[Item-finding entries]
+ + + + +

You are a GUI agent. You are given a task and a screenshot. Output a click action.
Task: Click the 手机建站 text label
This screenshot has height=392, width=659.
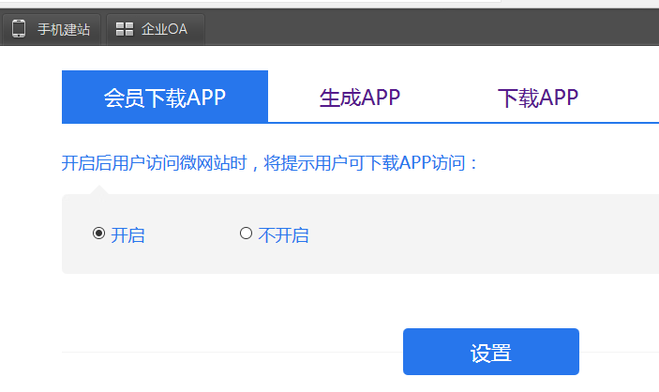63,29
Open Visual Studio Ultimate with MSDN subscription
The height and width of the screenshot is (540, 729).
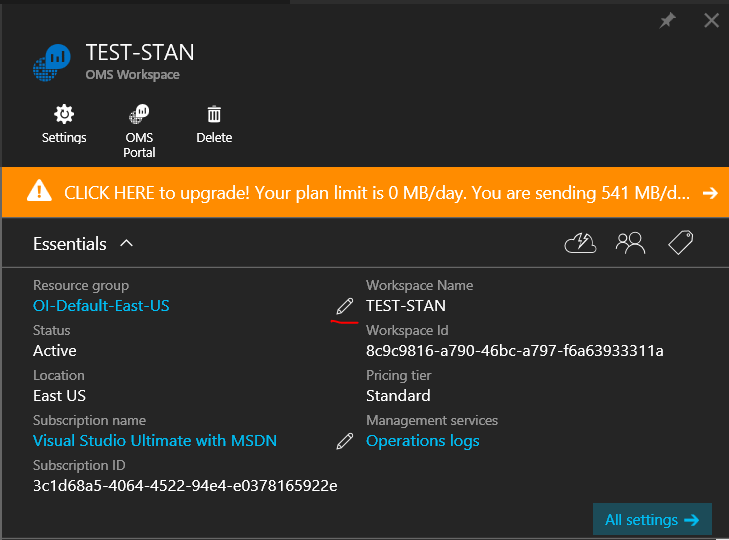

+ + + + +

**Exercise requirements:** Copy every line of the entries above word for word, leaving out the pictures.

**Solution below:**
You are a GUI agent. You are given a task and a screenshot. Output a click action.
Task: Click the 手机建站 text label
This screenshot has height=392, width=659.
63,29
Open Visual Studio Ultimate with MSDN subscription
The height and width of the screenshot is (540, 729).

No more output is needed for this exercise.